# Dokument

Berlin. Droht ein Angriff auf Deutschland von Außen oder Innen, dann kann das Parlament den „Notstand“ ausrufen – mit Folgen für die Bürger.

In Südkorea verliert der Präsident Yoon Suk Yeol die Nerven. Er ruft für einige Stunden das „Kriegsrecht“ aus, entmachtet das Parlament. Soldaten riegelten das Parlament in Seoul ab, drangen in das Gebäude ein. Medien und Publikationen würden der Kontrolle des Kriegsrechtskommandos unterliegen, Demonstrationen verboten. Das alles, weil die Regierungspartei mit der Opposition im Streit über den Haushalt lag.

Südkorea erlebt einen Stresstest für die Demokratie. Das Kriegsrecht auszurufen, ist in vielen Staaten eine drastische Maßnahme. Auch in Deutschland hätte das massive Folgen – obwohl es ein „Kriegsrecht“ in der Verfassung so gar nicht gibt. Das Grundgesetz sieht auch einen „Staatsnotstand“ nicht vor. Und doch kennt die Verfassung verschiedene Szenarien, die auch in Artikeln geregelt sind, darunter etwa der „Verteidigungsfall“, auch der „Spannungsfall“ und der „innere Notstand“.

Droht ein Angriff auf Deutschland „mit Waffengewalt“, regelt Artikel 115 des Grundgesetzes den „Verteidigungsfall“. Die Bundesregierung kann diesen Notfall beantragen, der Bundestag muss dem Antrag mit Zwei-Drittel-Mehrheit zustimmen, mindestens die Hälfte der Abgeordneten muss dafür votieren. Der Bundeskanzler erhält die Kommandogewalt über die Streitkräfte. Auch der Föderalismus, in dem die Länder viele Befugnisse haben, wird ein Stück weit aufgegeben – der Bund kann so schneller Maßnahmen in den Ländern durchsetzen.

Kanzler Scholz empfängt Premierminister Sunak
Erhält im „Verteidigungsfall“ mehr Macht: der Bundeskanzler. Noch bis Februar ist das Olaf Scholz. © DPA Images | Kay Nietfeld

Muss aufgrund des drohenden Angriffs so schnell gehandelt werden, dass der Bundestag nicht mehr zusammenkommen kann, trifft ein „Gemeinsamer Ausschuss“ aus Abgeordneten des Bundestags und Mitgliedern des Bundesrats die Entscheidung über den „Verteidigungsfall“. Tritt der Verteidigungsfall ein, kann auch eine Teilmobilmachung oder sogar eine Generalmobilmachung befohlen werden.

Ein Gutachten des Wissenschaftlichen Dienstes des Bundestags beschreibt den „Spannungsfall“ als „Vorstufe“ des „Verteidigungsfalls“. Deutschland ist nicht direkt durch einen Angriff bedroht, doch eine „schwere außenpolitische Konfliktsituation“ kann zu einer Bedrohung des Landes wachsen. Der Spannungsfall soll darauf vorbereiten. Auch hier kann die Bundeswehr abseits der Kasernen im Inneren eingesetzt werden, etwa zum Schutz ziviler Gebäude. Sie hilft dann der Polizei.

# Herausforderung
Beantworte zum Text über den Notstand in Deutschland diese Fragen:
1. Welche Mehrheit im Bundestag ist nötig, um dem Antrag auf den „Verteidigungsfall“ zuzustimmen?
2. Wer entscheidet über den „Verteidigungsfall“, wenn der Bundestag nicht mehr zusammenkommen kann?
3. Als was beschreibt das Gutachten des Wissenschaftlichen Dienstes des Bundestags den „Spannungsfall“?

# Angezeigte Informationen
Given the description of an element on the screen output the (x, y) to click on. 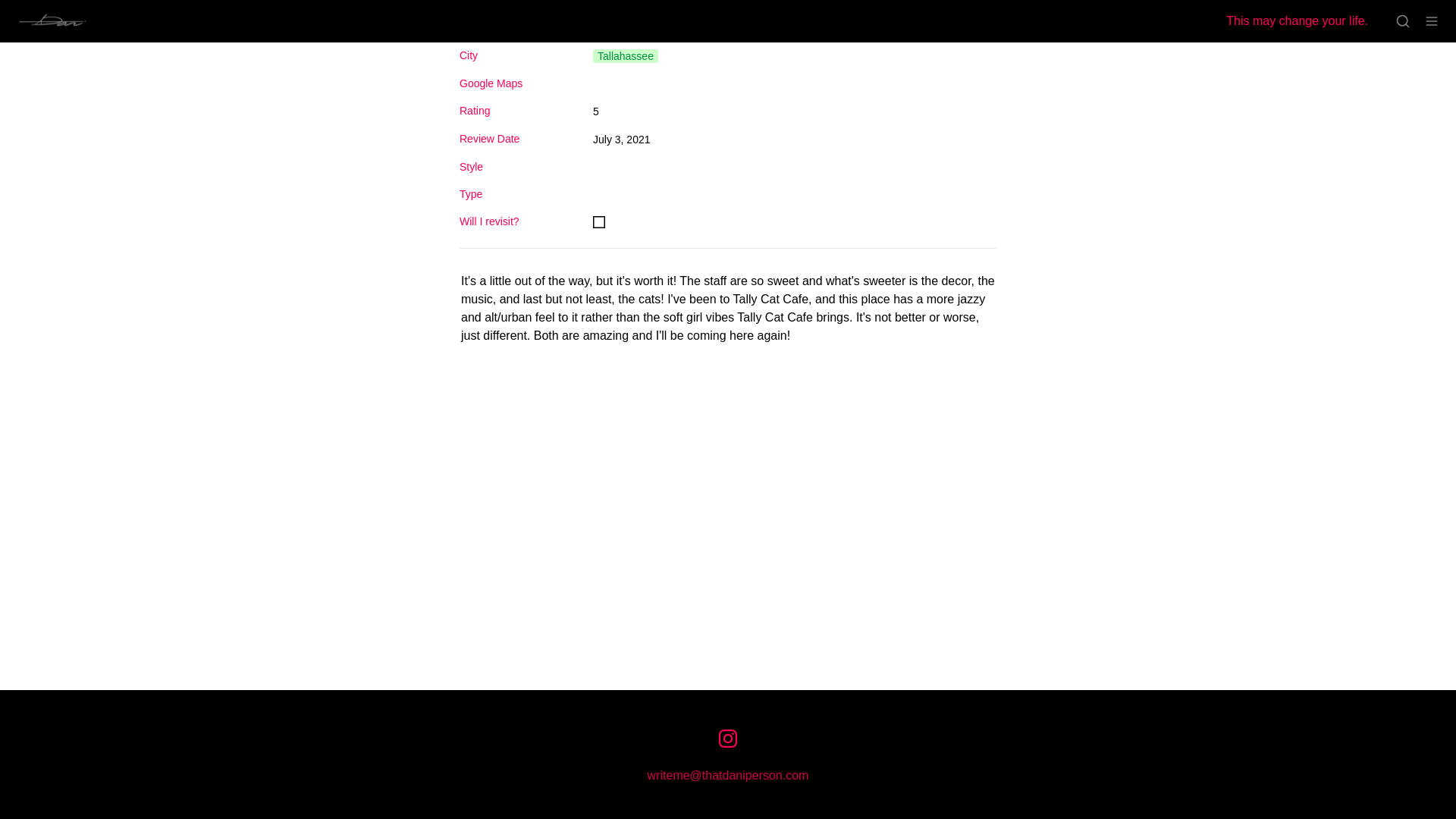
Instagram (727, 738)
This may change your life. (1300, 21)
Instagram (727, 738)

# Schriftliche Antwort
1. Eine Zwei-Drittel-Mehrheit, wobei mindestens die Hälfte der Abgeordneten dafür stimmen muss.
2. Ein „Gemeinsamer Ausschuss“ aus Abgeordneten des Bundestags und Mitgliedern des Bundesrats.
3. Als „Vorstufe“ des „Verteidigungsfalls“.